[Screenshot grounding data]
((
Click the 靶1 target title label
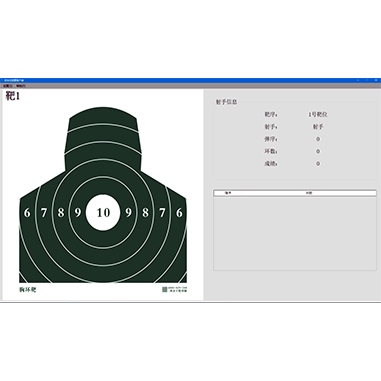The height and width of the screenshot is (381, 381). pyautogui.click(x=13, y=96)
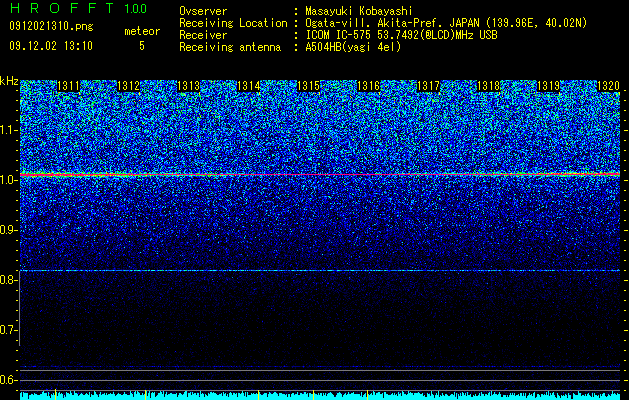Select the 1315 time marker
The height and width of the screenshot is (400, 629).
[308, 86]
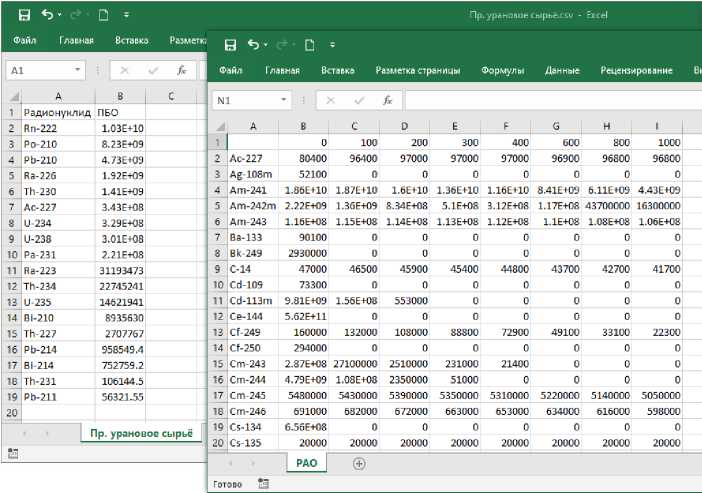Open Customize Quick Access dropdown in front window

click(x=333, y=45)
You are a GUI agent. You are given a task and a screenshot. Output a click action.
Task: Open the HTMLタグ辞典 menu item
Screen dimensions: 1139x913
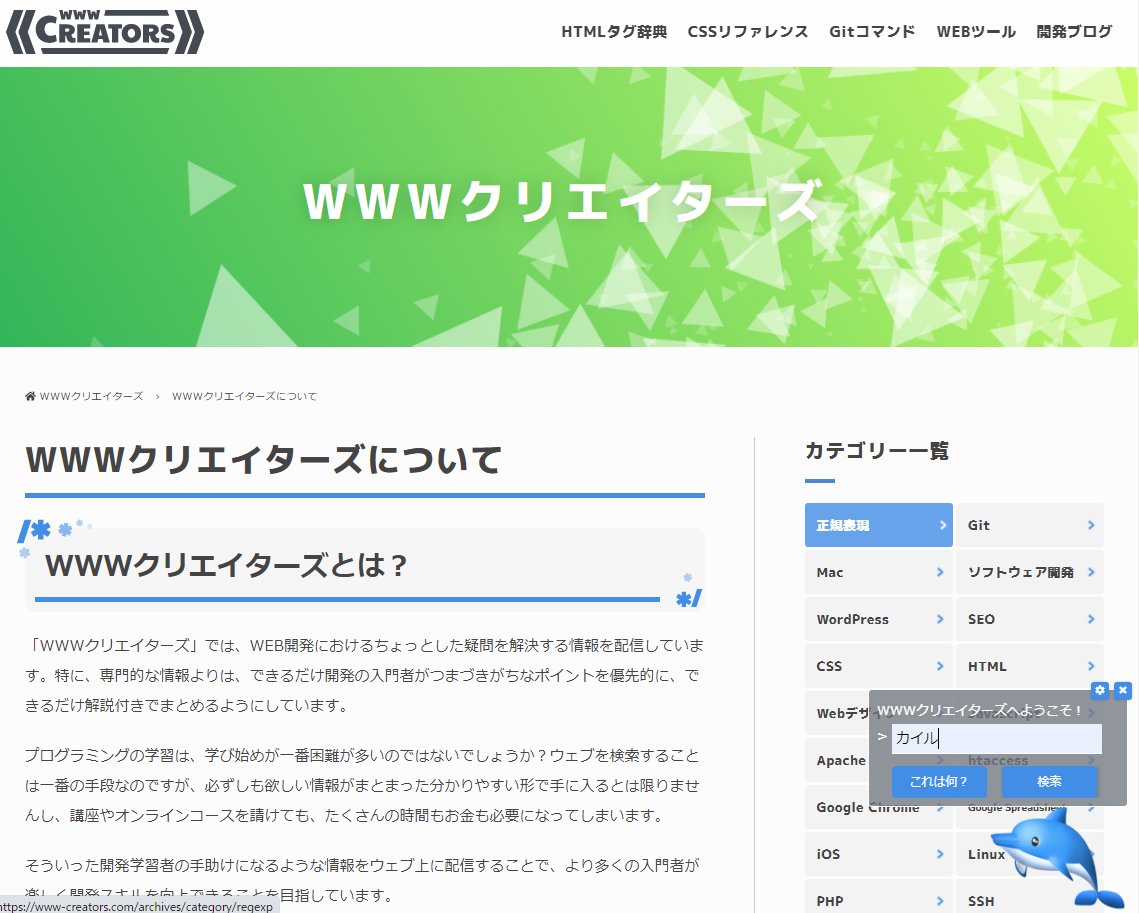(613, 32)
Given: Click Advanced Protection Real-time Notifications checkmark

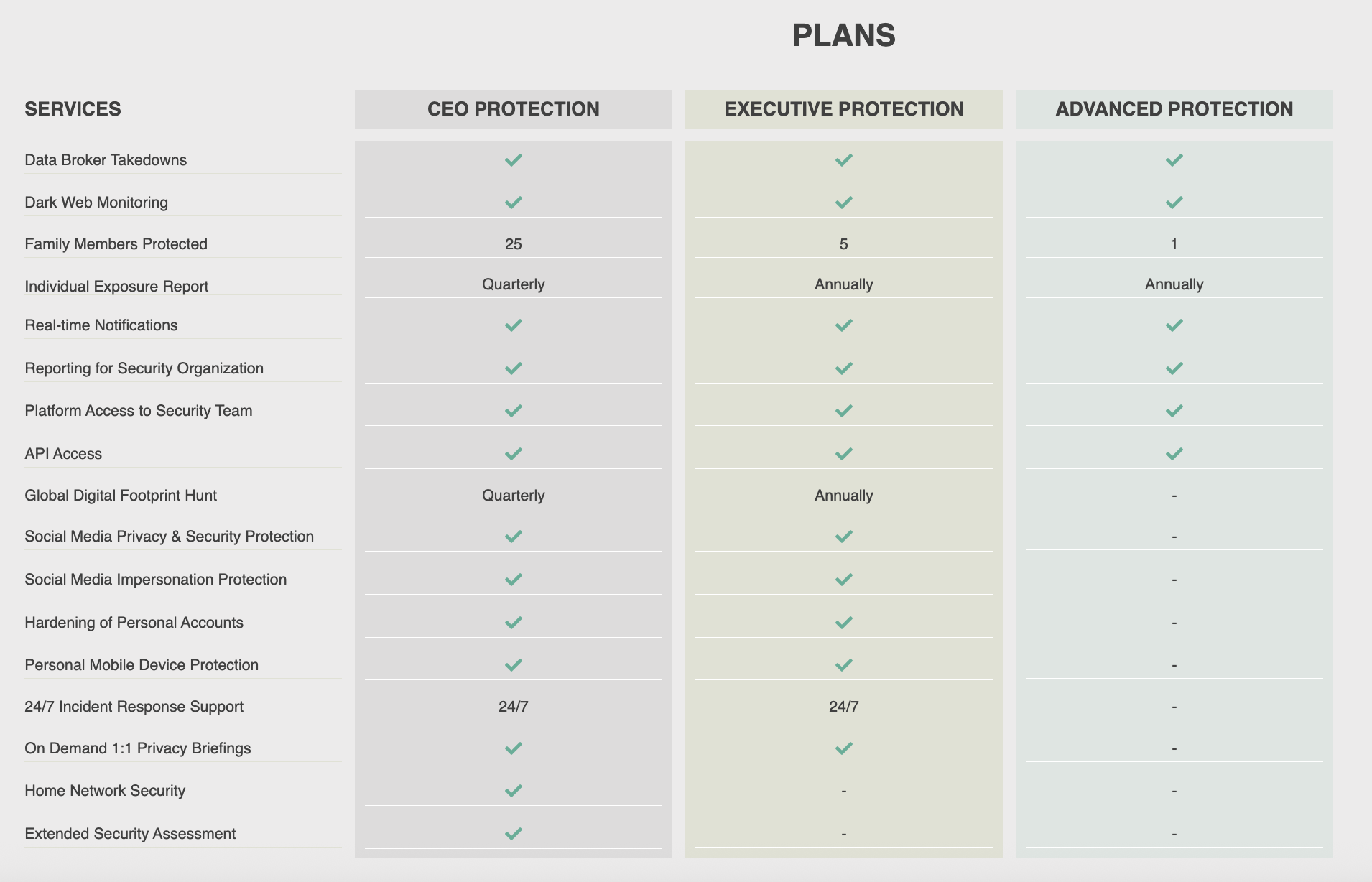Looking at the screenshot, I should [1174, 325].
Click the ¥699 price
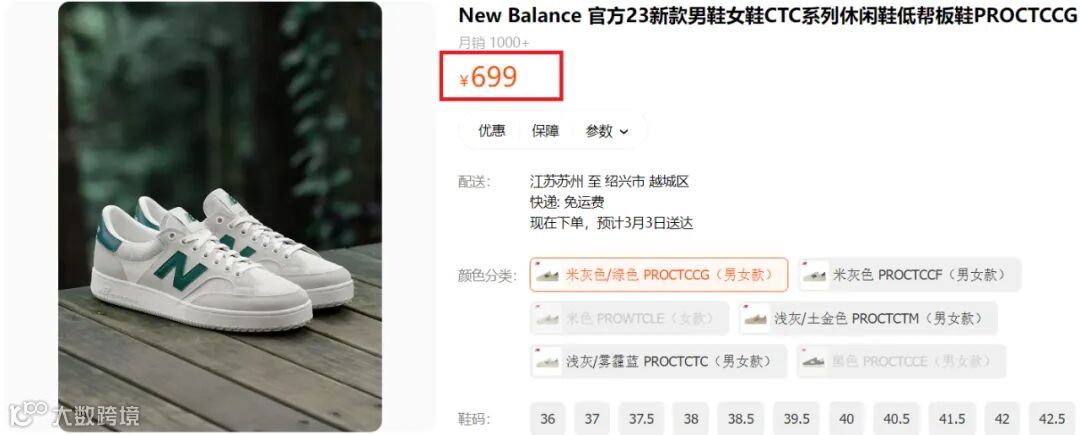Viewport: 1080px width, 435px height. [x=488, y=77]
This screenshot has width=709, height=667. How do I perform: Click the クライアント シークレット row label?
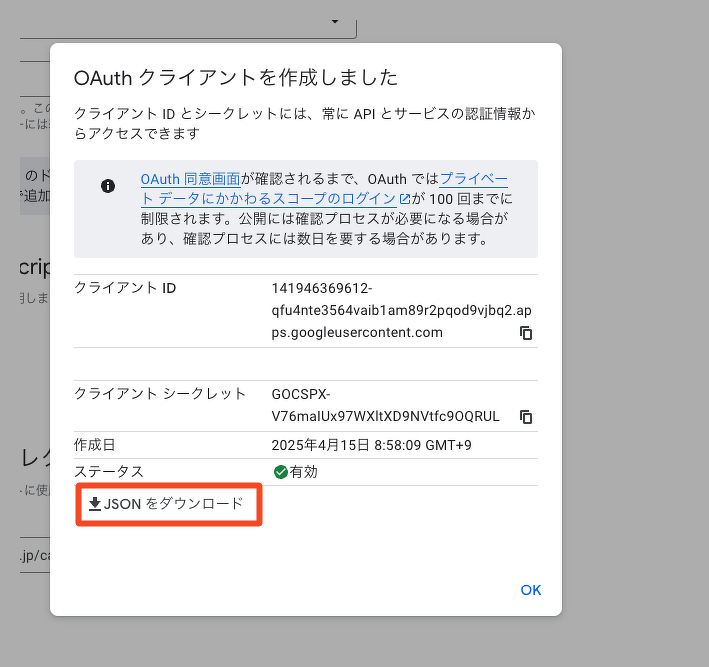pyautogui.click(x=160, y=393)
))
PROBLEM TO WORK ON =>
Only the lines from the one containing "Screen dimensions: 1139x913" through the final line of the data are to be written out, exactly as they stand and without pictures.

TASK SOLUTION =>
Screen dimensions: 1139x913
(613, 32)
Given: Click Advanced Protection Real-time Notifications checkmark

Looking at the screenshot, I should [1174, 325].
Click the ¥699 price
Viewport: 1080px width, 435px height. [x=488, y=77]
This screenshot has width=709, height=667. How do I perform: Click the クライアント シークレット row label?
pyautogui.click(x=160, y=393)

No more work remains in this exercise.